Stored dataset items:
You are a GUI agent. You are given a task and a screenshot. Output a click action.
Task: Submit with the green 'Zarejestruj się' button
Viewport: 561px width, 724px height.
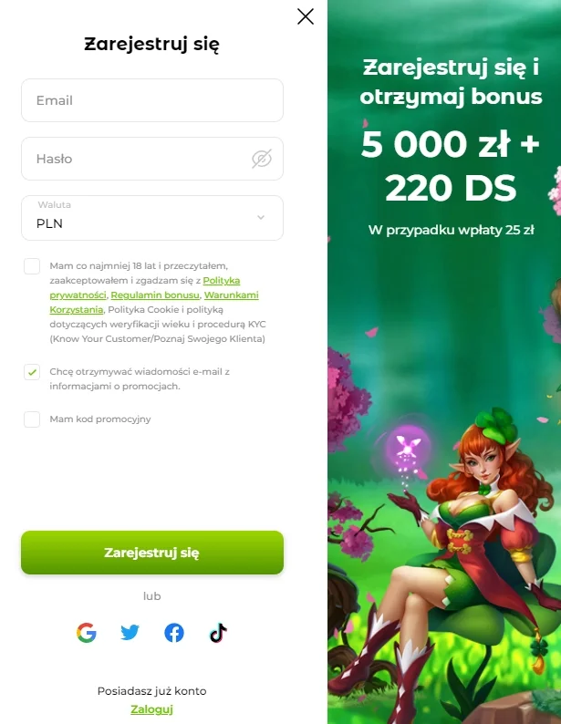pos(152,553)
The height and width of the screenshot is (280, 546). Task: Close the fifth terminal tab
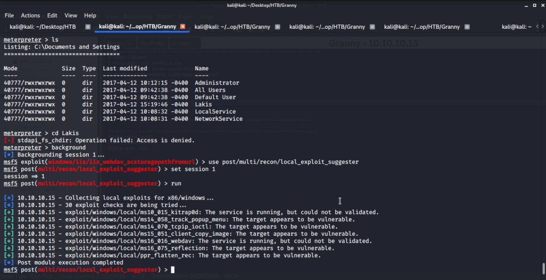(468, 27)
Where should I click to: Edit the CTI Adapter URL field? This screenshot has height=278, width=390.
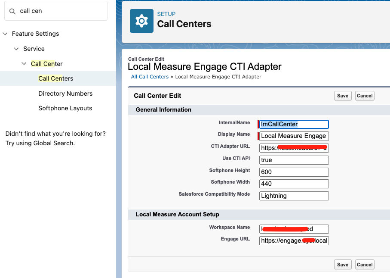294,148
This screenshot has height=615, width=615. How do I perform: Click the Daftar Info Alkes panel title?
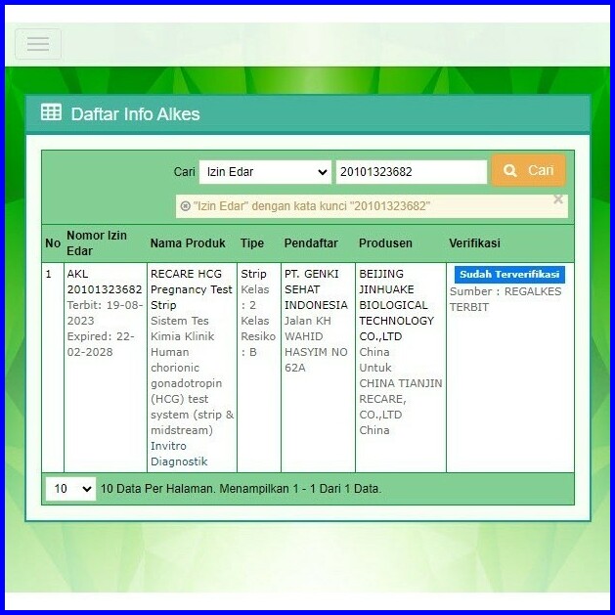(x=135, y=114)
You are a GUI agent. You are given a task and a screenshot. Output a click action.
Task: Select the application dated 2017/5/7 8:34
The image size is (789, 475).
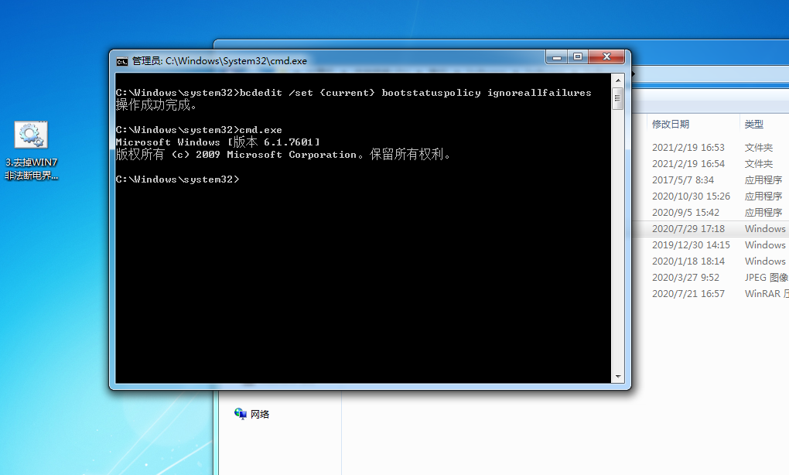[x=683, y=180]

**Task statement**
Your copy must match the records above exactly, apart from the pictures, which are excluded.

**Answer box**
You are a GUI agent. You are given a task and a screenshot. Output a click action.
Task: Submit with the green 'Zarejestruj się' button
Viewport: 561px width, 724px height.
pos(152,553)
The height and width of the screenshot is (280, 546). Task: Close the fifth terminal tab
(468, 27)
Where should I click to: Edit the CTI Adapter URL field? This screenshot has height=278, width=390.
294,148
This screenshot has height=615, width=615. How do I perform: Click the Daftar Info Alkes panel title?
(x=135, y=114)
You are a GUI agent. You are given a task and a screenshot. Output a click action.
Task: Select the application dated 2017/5/7 8:34
The image size is (789, 475).
[x=683, y=180]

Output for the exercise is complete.